**YOUR TASK:** Reproduce word for word the portion of the passage on school choice in Tampa, starting with "Given the chance" and going on through "county's northern suburbs.".

Segment Start: TEXT PASSAGE

Given the chance to choose a school, many African-American families decided to keep their children closer to home.

That means away from the county's northern suburbs.

Sixty percent of the schools in the Times' North of Tampa region had smaller percentages of black students in attendance a month into the new academic year than they did on the last day of classes in May, according to district records.

Among those showing increases, three in five saw their African-American population rise by less than 2 percentage points.

These changes represent pretty much what the schools expected _ even though district leaders had hoped to see schools remain integrated without forced busing.

"It makes sense because they went back to their neighborhood schools," said Pansy Houghton, district coordinator for evaluation. "For years, some of them never had the opportunity to attend their neighborhood schools because of busing."

The initial dips might not be the last, officials added.

Some children may have chosen to remain at the school where they already knew their classmates and teachers, even though the campus was far from home, choice supervisor Beleria Floyd noted. They might leave their suburban schools when moving from elementary to middle, or middle to high, she said.

Also, although some children were grandfathered into their suburban schools, their siblings no longer will have a guaranteed spot at the same campus, district spokesman Mart Hart said. Moreover, the mobility of many lower-income minority families meant they did not settle on a residence in time to meet the choice application deadlines, said Cathy Valdes, supervisor of the district's New Tampa area schools.

Those factors combined could mean even more racially identifiable schools in the future _ something the district hoped to avoid creating.

Segment End: TEXT PASSAGE
Segment Start: PROVIDED DATA

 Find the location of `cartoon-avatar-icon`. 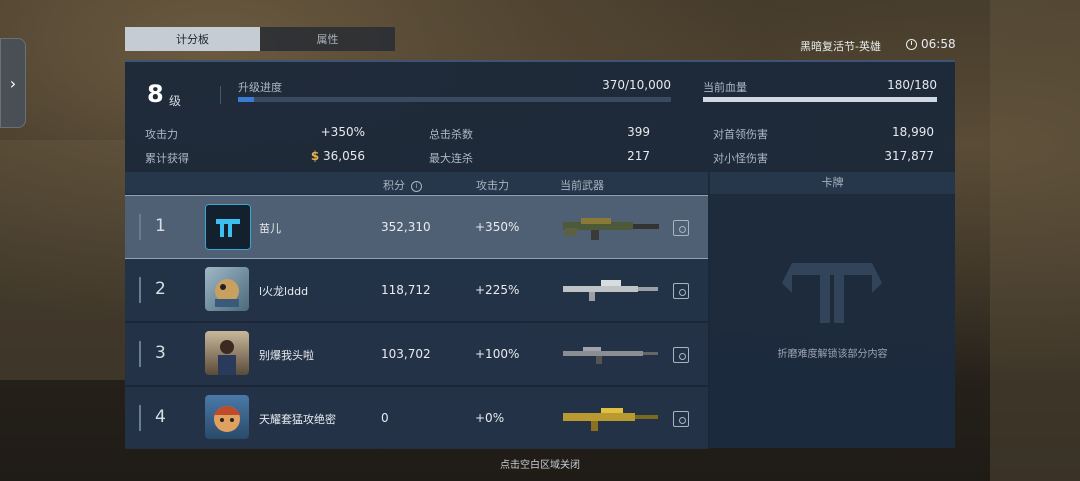

cartoon-avatar-icon is located at coordinates (227, 419).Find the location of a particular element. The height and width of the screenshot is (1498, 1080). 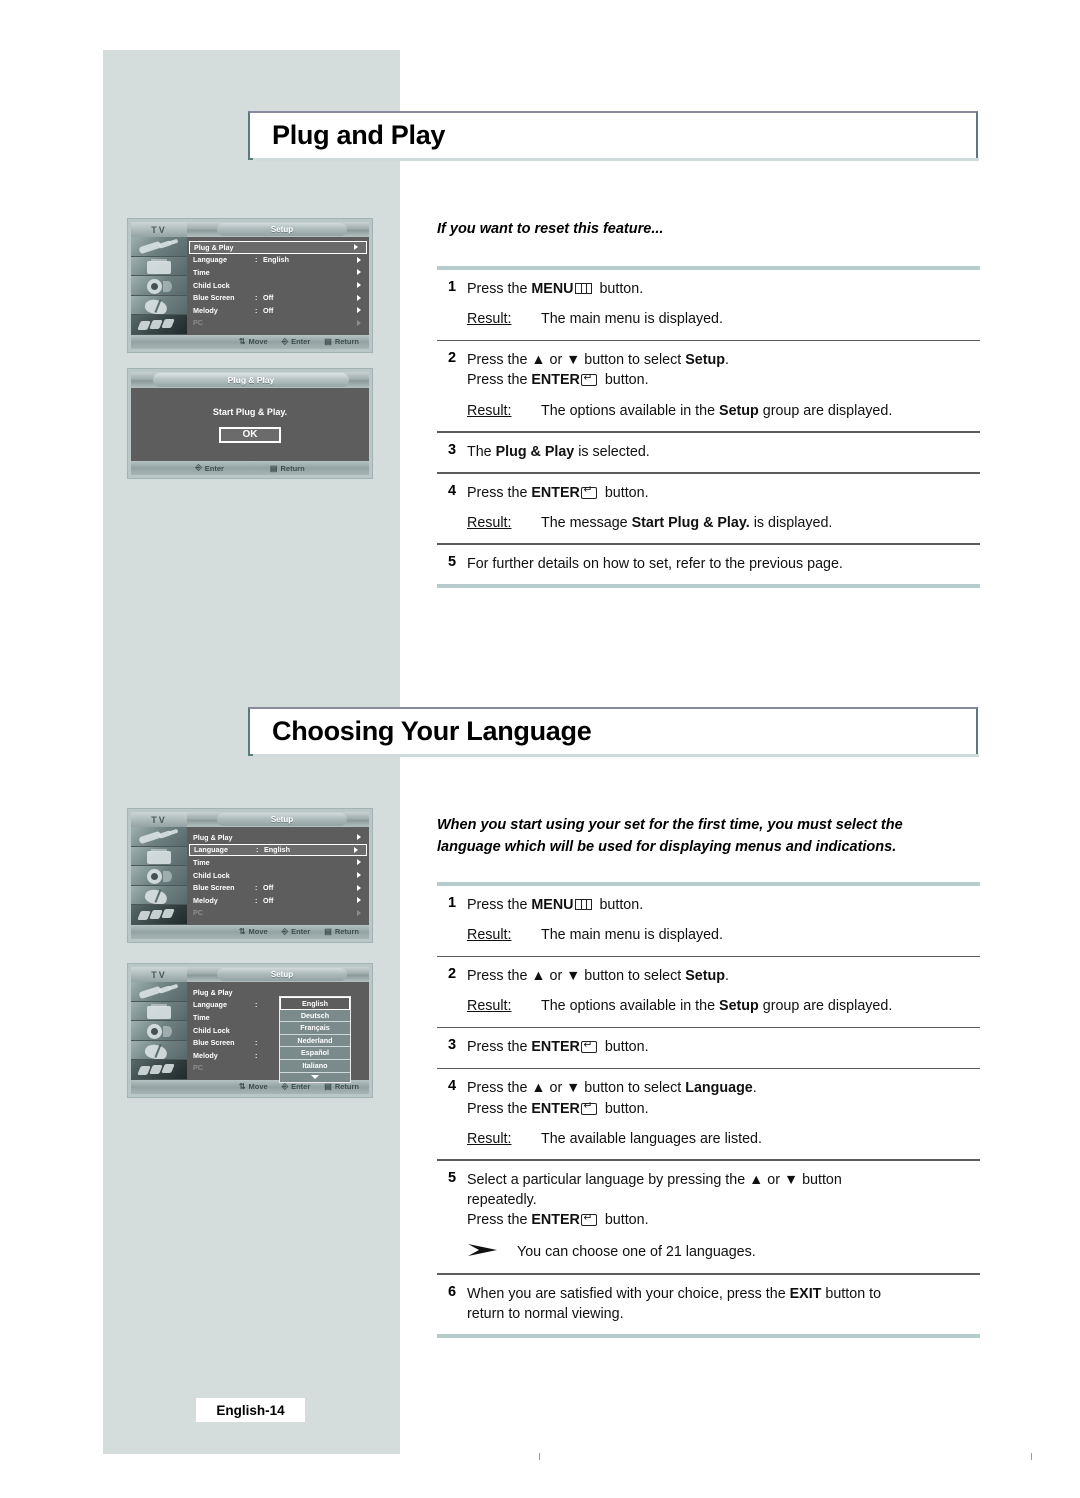

language-option-nederland: Nederland is located at coordinates (315, 1041).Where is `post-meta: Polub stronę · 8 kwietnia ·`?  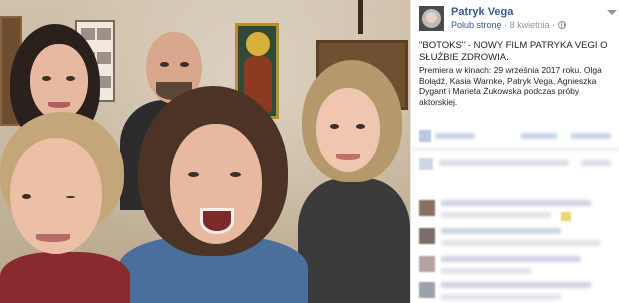 post-meta: Polub stronę · 8 kwietnia · is located at coordinates (508, 25).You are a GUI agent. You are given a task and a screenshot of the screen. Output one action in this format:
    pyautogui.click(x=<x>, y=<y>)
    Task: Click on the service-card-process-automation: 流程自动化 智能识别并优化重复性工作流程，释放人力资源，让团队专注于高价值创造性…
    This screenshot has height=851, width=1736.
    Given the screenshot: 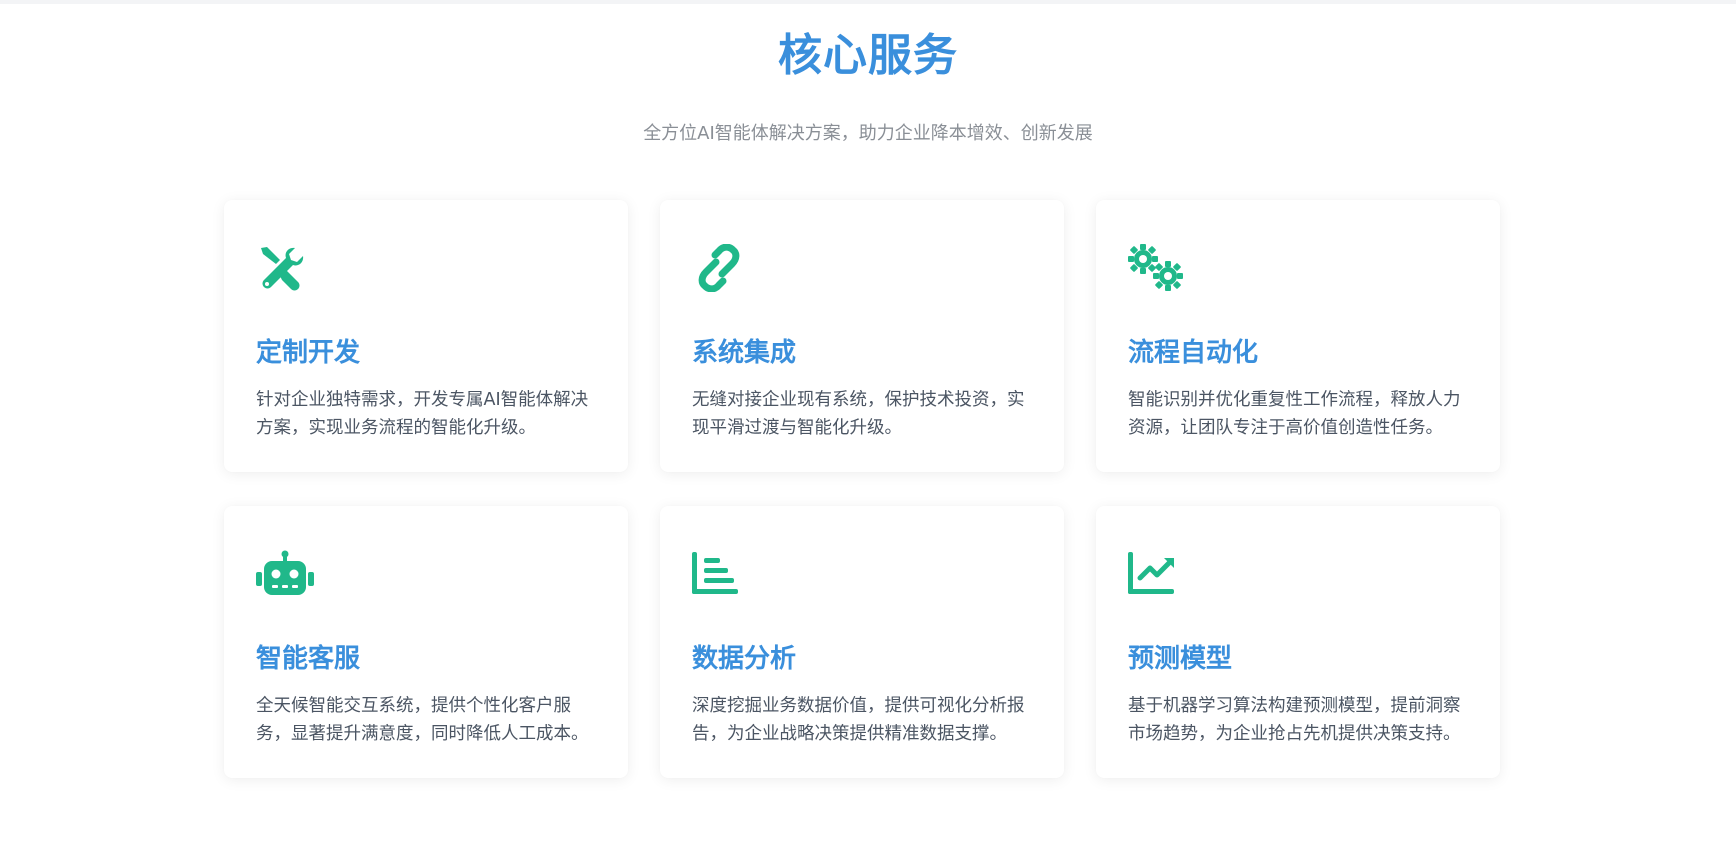 What is the action you would take?
    pyautogui.click(x=1298, y=336)
    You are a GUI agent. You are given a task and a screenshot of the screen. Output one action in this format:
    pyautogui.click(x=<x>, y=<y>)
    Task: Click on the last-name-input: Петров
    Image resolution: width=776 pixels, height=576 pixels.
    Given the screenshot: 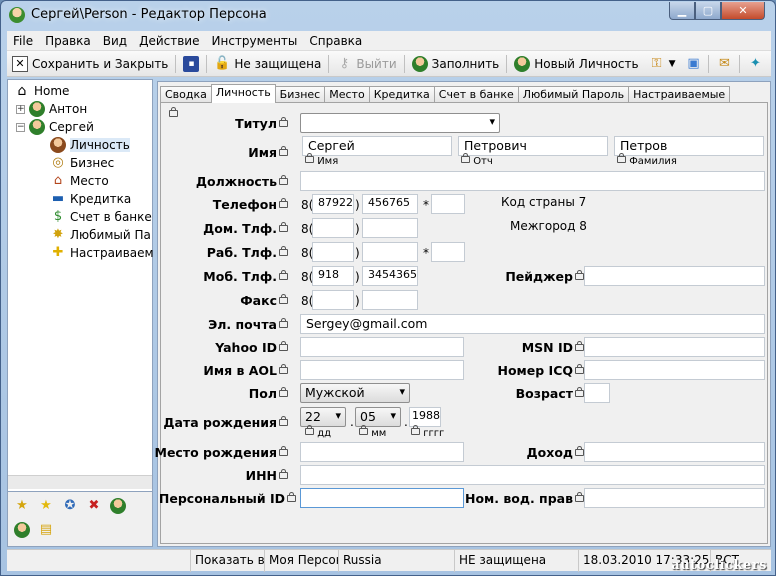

Segment End: PROVIDED DATA

**RESPONSE BOX:**
Given the chance to choose a school, many African-American families decided to keep their children closer to home.

That means away from the county's northern suburbs.